The panelists were given strict instructions about who could speak when, and for the most part they followed them. Nonetheless, the air in the auditorium was uneasy and the conversation often aggressive. At different moments, the cultural promoter, a man named Cesar Cervantes, who is the heir to a taco chain and the owner of a Barragán-designed home, criticized Magid for not knowing Spanish, questioned her visa status, and suggested that she had been manipulated by members of the Barragán family. The bald, bespectacled professor of aesthetics accused Magid of “conniving” and said that she had “vulgarized Barragán’s legacy.” Magid is articulate, self-possessed, and petite; as the only woman onstage, she was dwarfed by her fellow-panelists. Although Medina defended her, and one of the two lawyers repeatedly declared the project legally sound, Magid appeared vulnerable when she was not the one speaking.
One premise of Magid’s work is that the ring is not and will never be for sale. It can be accepted only by Zanco and only in exchange for the archive. This did not prevent those onstage from asking repeatedly about the ring’s value and how much it cost to make. Magid refused to give a dollar amount but explained that prices are made available online by the company that created the diamond. When addressing claims that she had disrespected Barragán’s legacy, she shook her head. “Not only do I love his work, but the questions around his archive—what is accessible and what is not—affect the way his legacy goes forward,” she said. “Things that have come from your side of the table, include asking me to destroy an art work and to censor a show. These are demands, demands for silence. I am working against the questions of silence.” The audience erupted in cheers.

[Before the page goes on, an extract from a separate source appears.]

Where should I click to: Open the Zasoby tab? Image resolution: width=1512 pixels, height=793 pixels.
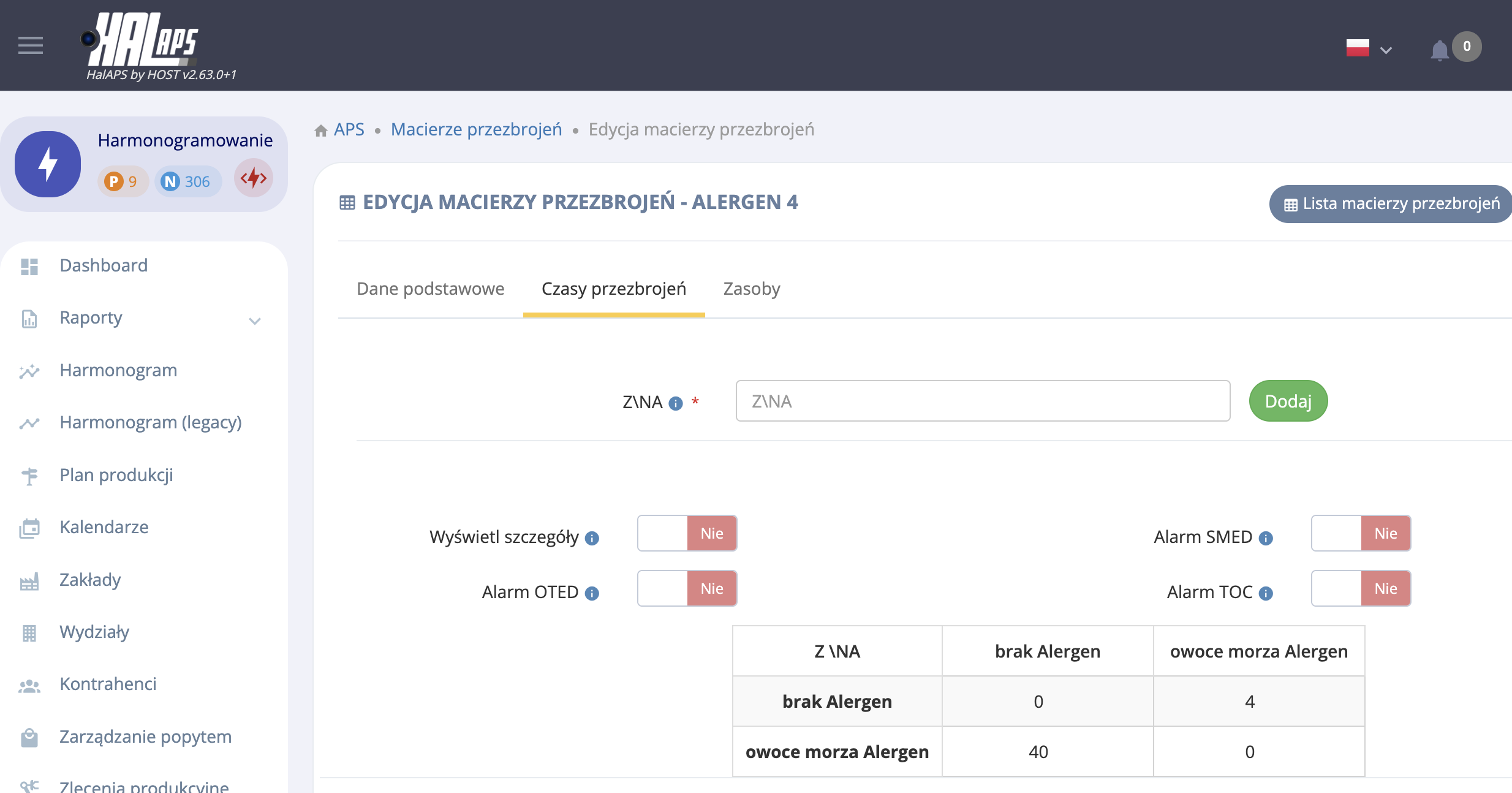(x=751, y=289)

By this point, the discussion, which had been largely philosophical, had turned to what, exactly, the project had revealed about local customs regarding art preservation, the sufficiency of current laws to protect human remains, and Mexico’s responsibility to preserve its own culture—a question that was argued bitterly when Barragán’s professional archive left the country, years earlier. Magid started to look more relaxed. “I felt a great sense of relief,” she told me later. She was glad to know that the work’s provocations were working. The moderator wrapped up the discussion, and, just before Medina announced the exhibition open, he took a small bow. “So,” he said, “We invite you to see the Minotaur.”
Upstairs, the ring sat in a velvet box behind glass. In anticipation of the forthcoming crowds, museum guards were already in the galleries. They paced, waiting for the doors to open, and intermittently peered at the diamond, which was illuminated by a spotlight in an otherwise dark display case. As many visitors would remark later in the night, it looked quite small.